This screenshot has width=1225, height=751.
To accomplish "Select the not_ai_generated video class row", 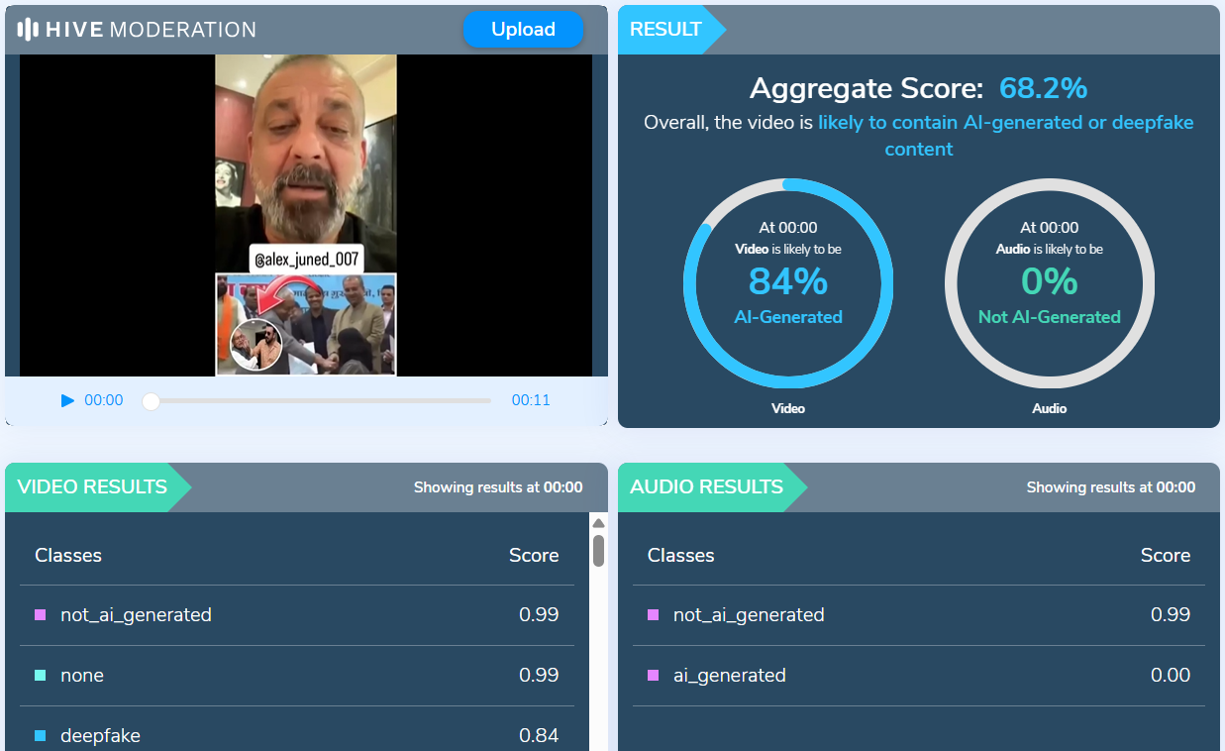I will pos(297,615).
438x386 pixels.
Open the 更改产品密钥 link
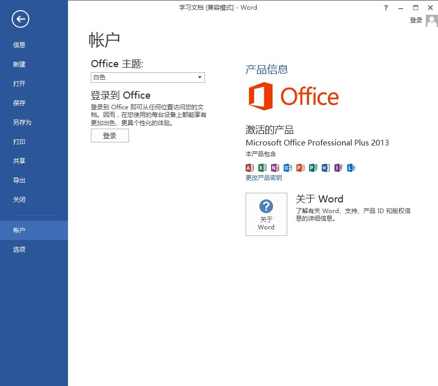(265, 177)
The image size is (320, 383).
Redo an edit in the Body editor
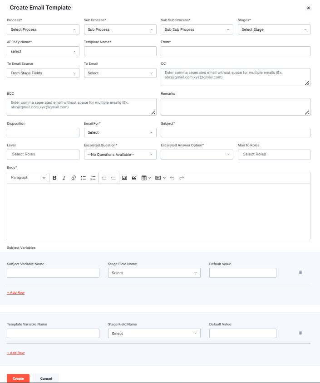point(182,178)
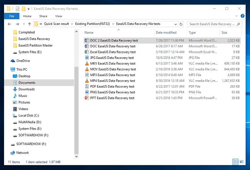Switch to the View ribbon tab

click(x=58, y=16)
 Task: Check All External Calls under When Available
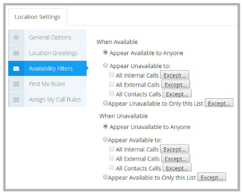[112, 84]
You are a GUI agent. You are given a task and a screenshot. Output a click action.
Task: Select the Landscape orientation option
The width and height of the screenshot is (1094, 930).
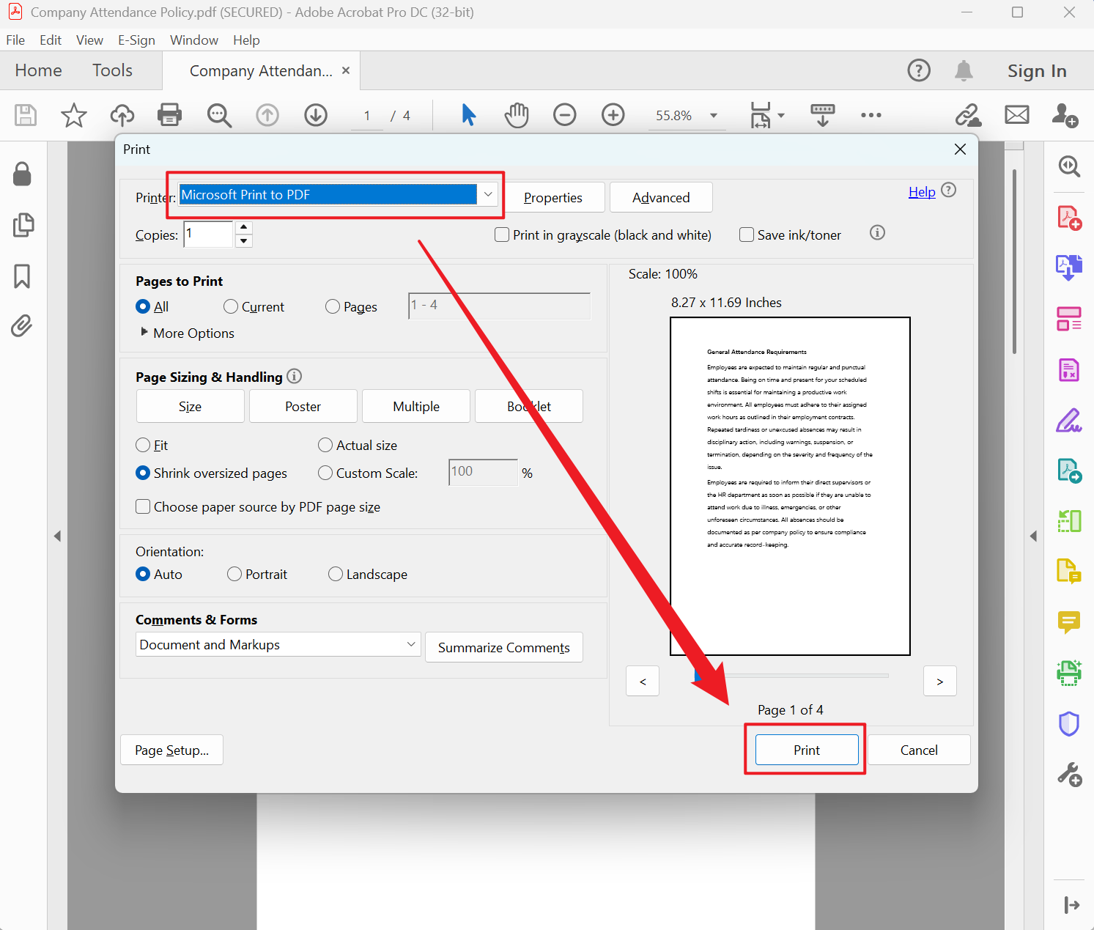(336, 575)
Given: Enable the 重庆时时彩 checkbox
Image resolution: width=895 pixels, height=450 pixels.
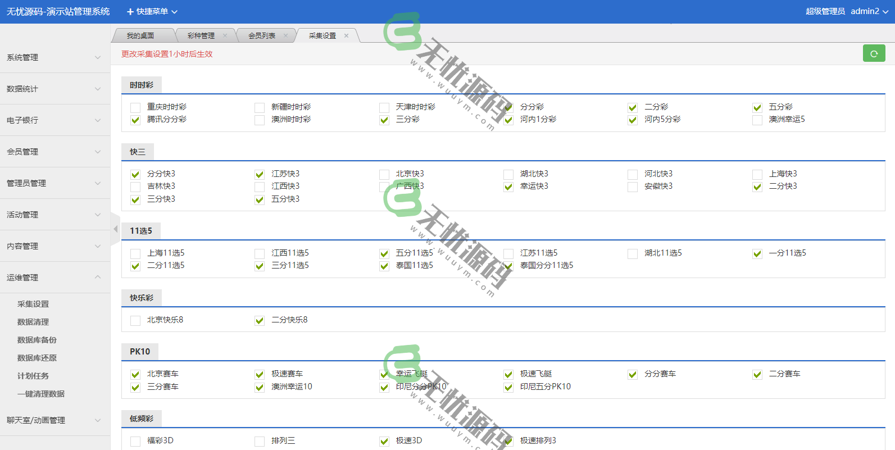Looking at the screenshot, I should pos(135,107).
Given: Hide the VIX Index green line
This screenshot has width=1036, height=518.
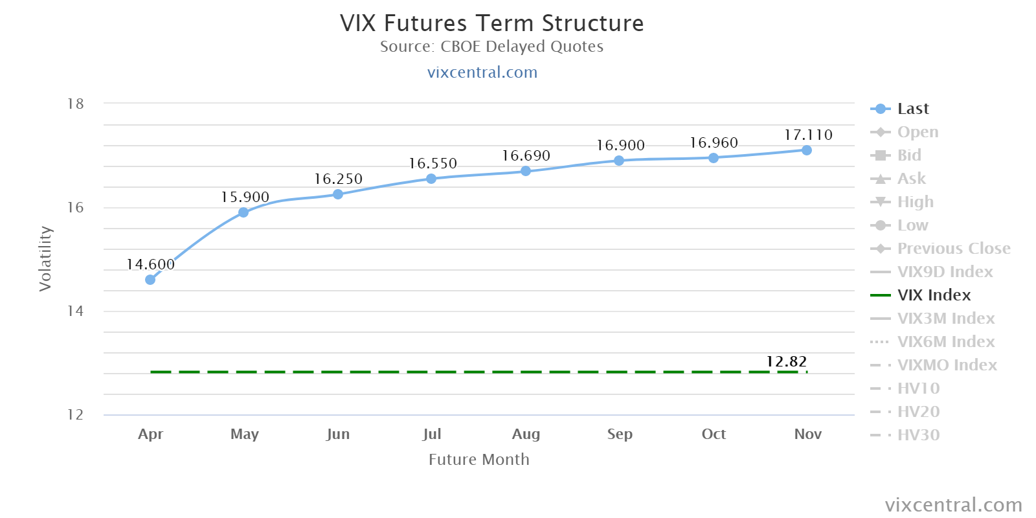Looking at the screenshot, I should [934, 295].
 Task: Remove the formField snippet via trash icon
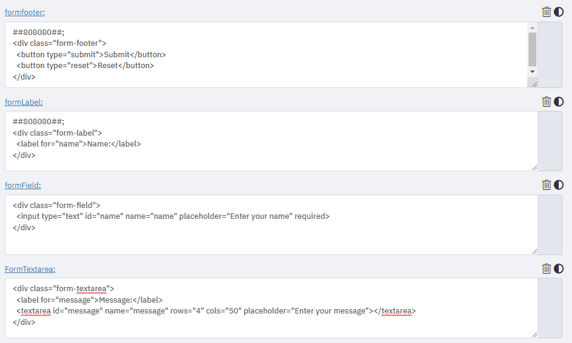coord(547,184)
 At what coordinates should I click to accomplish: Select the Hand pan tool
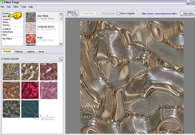pyautogui.click(x=70, y=13)
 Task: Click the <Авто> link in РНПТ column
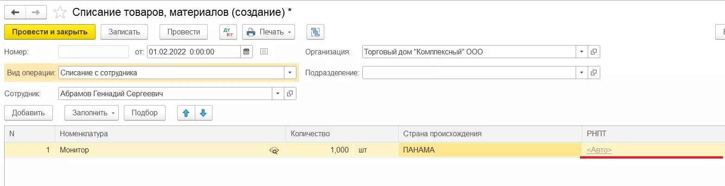click(599, 150)
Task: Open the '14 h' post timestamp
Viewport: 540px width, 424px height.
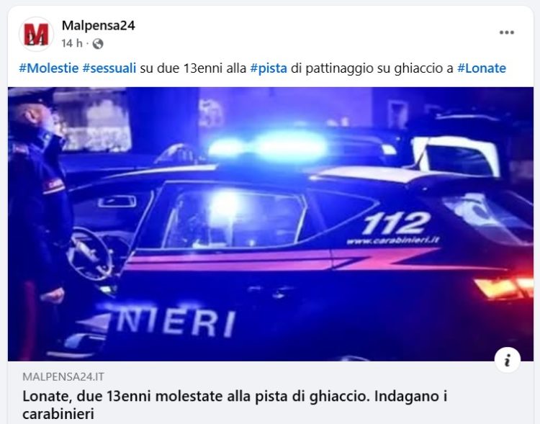Action: pyautogui.click(x=72, y=43)
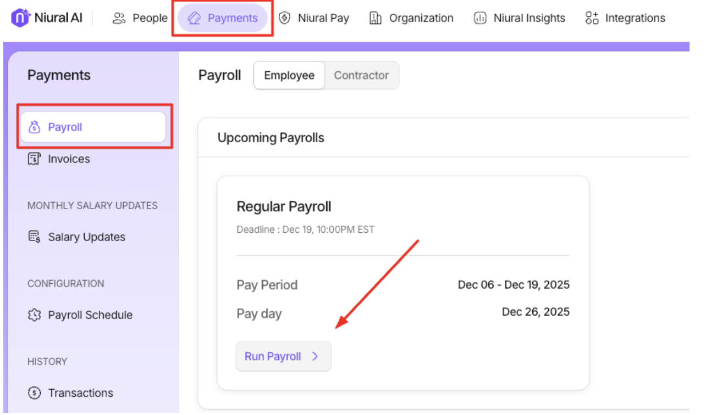Click the Transactions coin icon
Screen dimensions: 728x415
click(34, 393)
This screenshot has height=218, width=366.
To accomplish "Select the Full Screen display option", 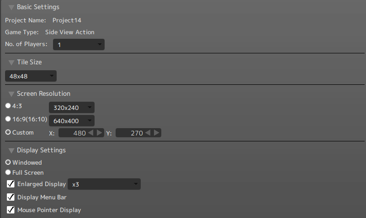I will (x=8, y=172).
* * * * *
→ ASSIGNMENT:
Only the lines between the one with "Task: Remove the" and the one with "This screenshot has height=218, width=366.", those two included, get copied from the material above. Keep it exact and free of pictures.

→ RESPONSE BOX:
 Task: Remove the formField snippet via trash icon
coord(547,184)
 At what coordinates should I click to accomplish: Select the Hand pan tool
pyautogui.click(x=70, y=13)
 Task: Click the <Авто> link in РНПТ column
click(599, 150)
Task: Open the '14 h' post timestamp
Viewport: 540px width, 424px height.
Action: pyautogui.click(x=72, y=43)
Click the Transactions coin icon
Screen dimensions: 728x415
click(34, 393)
This screenshot has height=218, width=366.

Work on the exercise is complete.